So, you know, in my view, I do think that the traffic has declined. I haven't looked at the latest numbers, but my sense is it has declined. But we also see a bit of an effect where it's become more of a hits business. It used to be we'd publish an article and we'd see an immediate traffic spike once we put it out on social. And we very rarely see that now. It's only certain stories that do that.And then the effect over time is it becomes a hits business where there are days where we'll have one article that'll do 10 times the readership of any other article and stuff that used to reliably do a few thousand views in a day are like doing a thousand, but that that one over there is doing like 10,000 or more. We don’t want to go overboard optimizing for readership, but we do want people to come to our site and consume our content. That's kind of the point of the whole thing we're doing here is we want people reading us, so I'd say it hasn't resulted in us adjusting our editorial strategy.
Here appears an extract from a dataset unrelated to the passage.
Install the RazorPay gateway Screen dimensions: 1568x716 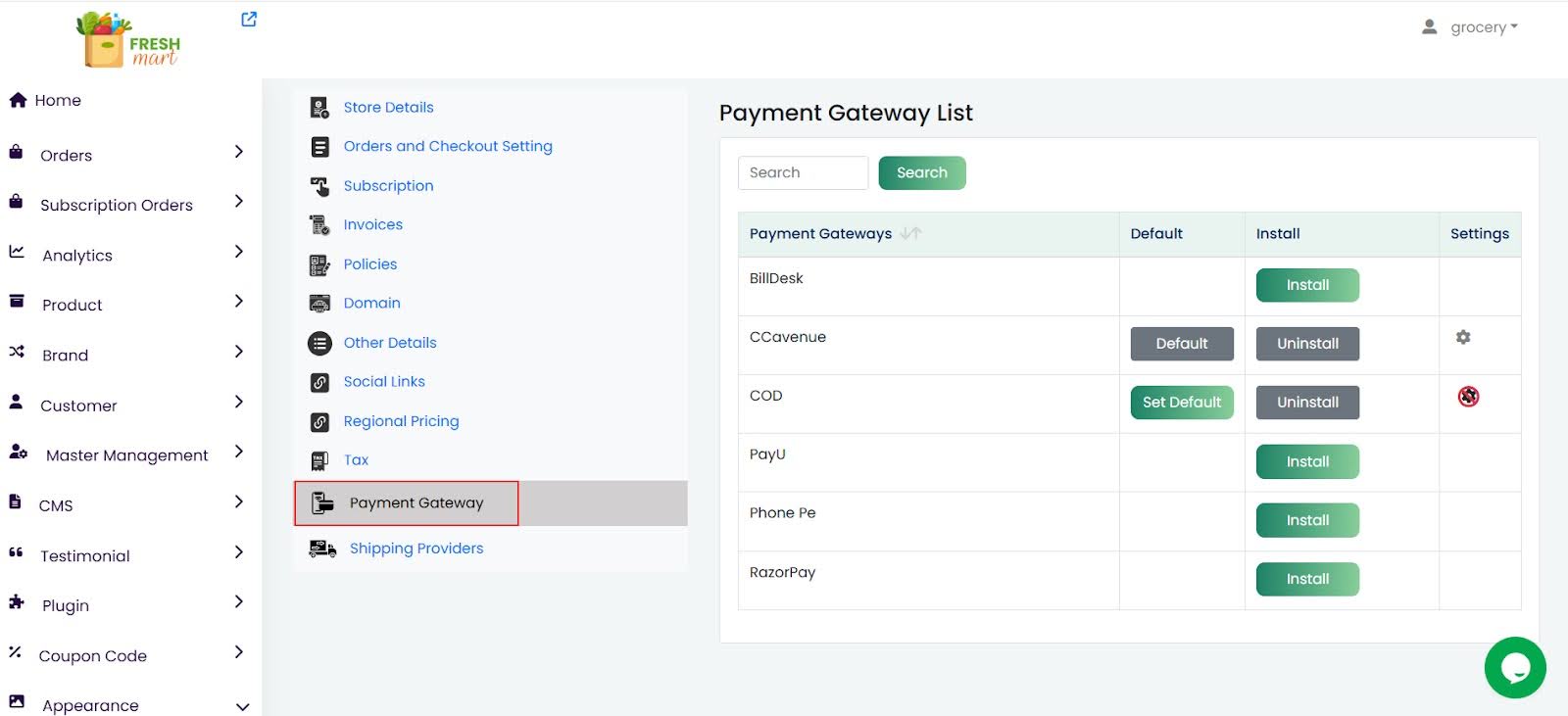coord(1306,579)
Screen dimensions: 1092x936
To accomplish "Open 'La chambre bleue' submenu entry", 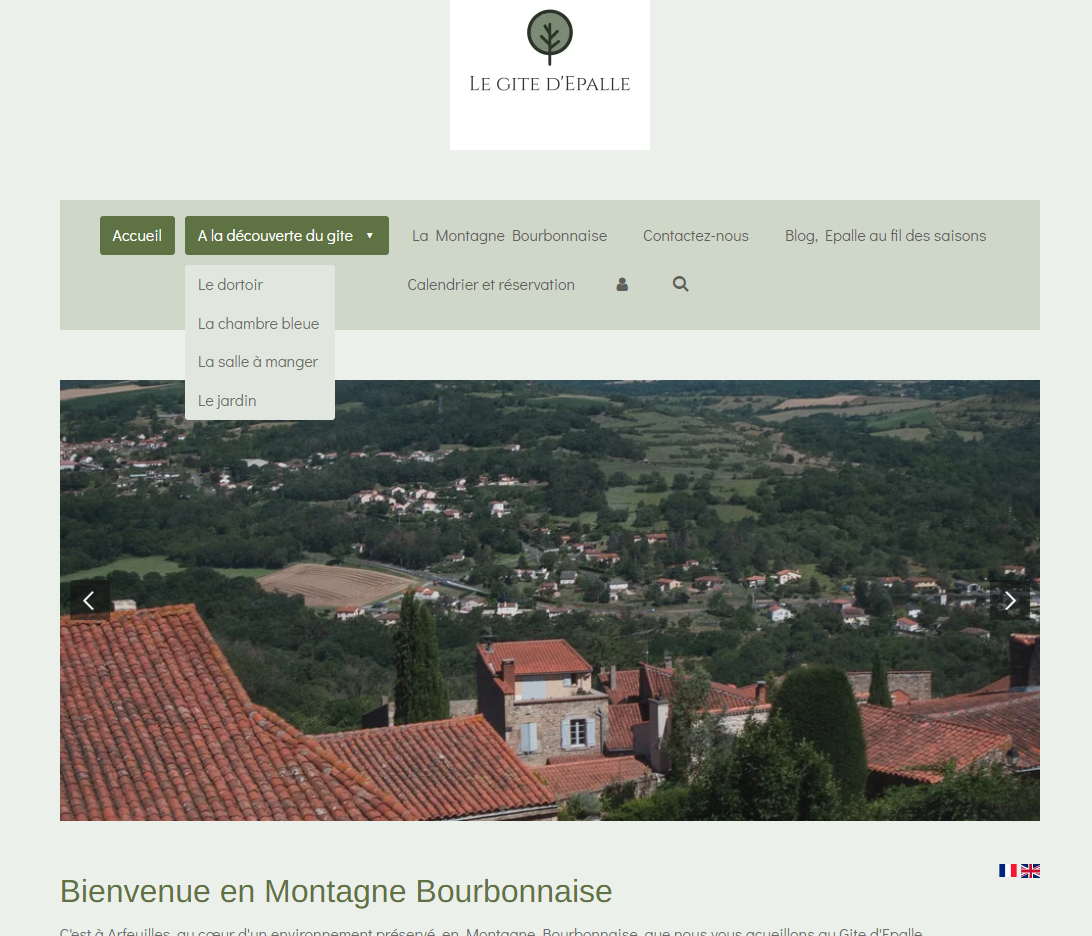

It's just a recognition that whereas we might publish three things and they'd all do pretty well, we're going to publish three things, and one's going to do really well and the rest are going to do okay. That's kind of our expectation at this point.
And by doing really well, you mean on social media in terms of people sharing it and stuff?
Yeah, I mean, social drives a lot of that. I don't want to say it's the only thing driving it. We see sometimes... Actually, a really important readership source is the app Newsbreak. People don't talk enough about Newsbreak, but they seem to have a huge audience because every once in a while, it just sends a...it's like the Drudge Report of local news. Every once in a while, a headline will hit, and it'll just send a ton of traffic to you.
And Newsbreak is like a mobile app you can download, and it's just like an Apple News or a Flipboard or something like that, and it just aggregates news.
Yeah, it's a news aggregator app. They've amassed a large audience somehow. I get the sense that the audience is a bit on the older side, but every once in a while one will hit and then you'll get this ton of traffic. It does seem to to skew a little more crimey, they like crime and breaking news more, but um we haven't to this point really adjusted the mix just to optimize for that. I still think that having a kind of balanced mix is important. And while, you know, I think it would be a mistake to be like, OK, we're only doing crime news because Newsbreak sends us big traffic for our crime news.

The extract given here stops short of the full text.